Stored items from a collection
▬▬▬▬▬▬▬▬▬▬

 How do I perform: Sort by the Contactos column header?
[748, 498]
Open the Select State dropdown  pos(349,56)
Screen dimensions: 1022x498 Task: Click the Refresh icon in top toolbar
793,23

▬▬▬▬▬▬▬▬▬▬

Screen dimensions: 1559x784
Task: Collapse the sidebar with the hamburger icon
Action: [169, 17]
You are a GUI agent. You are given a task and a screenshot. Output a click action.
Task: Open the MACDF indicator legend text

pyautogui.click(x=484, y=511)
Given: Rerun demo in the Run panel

▬▬▬▬▬▬▬▬▬▬

Rewrite the stretch from the line containing "Screen dimensions: 1559x784" through the line containing "Given: Rerun demo in the Run panel", swapping "Rerun" for "Replay" and keeping everything else the same.

**Output of the exercise**
Screen dimensions: 1559x784
Task: Collapse the sidebar with the hamburger icon
Action: [169, 17]
You are a GUI agent. You are given a task and a screenshot. Output a click action.
Task: Open the MACDF indicator legend text

pyautogui.click(x=484, y=511)
Given: Replay demo in the Run panel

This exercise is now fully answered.